RECORDS TO USE:
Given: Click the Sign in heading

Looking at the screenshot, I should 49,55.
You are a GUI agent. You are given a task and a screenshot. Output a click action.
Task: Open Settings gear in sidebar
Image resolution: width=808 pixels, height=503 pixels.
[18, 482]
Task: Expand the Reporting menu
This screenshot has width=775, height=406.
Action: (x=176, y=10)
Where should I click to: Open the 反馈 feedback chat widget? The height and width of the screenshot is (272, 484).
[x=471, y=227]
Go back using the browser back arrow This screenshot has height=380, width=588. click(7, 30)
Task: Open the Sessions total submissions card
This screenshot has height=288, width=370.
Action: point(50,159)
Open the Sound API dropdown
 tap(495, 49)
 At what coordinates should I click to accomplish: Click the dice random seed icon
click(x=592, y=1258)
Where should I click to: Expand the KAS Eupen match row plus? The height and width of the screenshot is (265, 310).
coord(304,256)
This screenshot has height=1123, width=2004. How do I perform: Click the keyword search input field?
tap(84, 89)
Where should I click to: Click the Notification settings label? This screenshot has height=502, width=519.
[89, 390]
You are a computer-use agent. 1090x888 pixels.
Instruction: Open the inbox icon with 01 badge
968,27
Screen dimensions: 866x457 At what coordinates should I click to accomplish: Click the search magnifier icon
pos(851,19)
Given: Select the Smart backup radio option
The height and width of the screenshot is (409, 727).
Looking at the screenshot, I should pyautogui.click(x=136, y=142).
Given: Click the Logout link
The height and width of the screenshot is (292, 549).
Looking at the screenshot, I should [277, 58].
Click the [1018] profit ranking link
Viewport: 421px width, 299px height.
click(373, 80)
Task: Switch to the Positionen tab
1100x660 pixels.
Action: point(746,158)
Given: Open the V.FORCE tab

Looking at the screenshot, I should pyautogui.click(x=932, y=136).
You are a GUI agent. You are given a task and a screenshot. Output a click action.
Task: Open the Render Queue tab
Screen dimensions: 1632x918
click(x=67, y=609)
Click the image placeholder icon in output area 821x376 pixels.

EXERCISE AIM:
Please convert the rows from the line with "Screen dimensions: 866x457" to the line with "should pyautogui.click(x=136, y=142)." into a JSON list of strings, one string per line, with blank lines omitted.

EXERCISE ANSWER:
[
  "Screen dimensions: 866x457 At what coordinates should I click to accomplish: Click the search magnifier icon",
  "pos(851,19)",
  "Given: Select the Smart backup radio option",
  "The height and width of the screenshot is (409, 727).",
  "Looking at the screenshot, I should pyautogui.click(x=136, y=142)."
]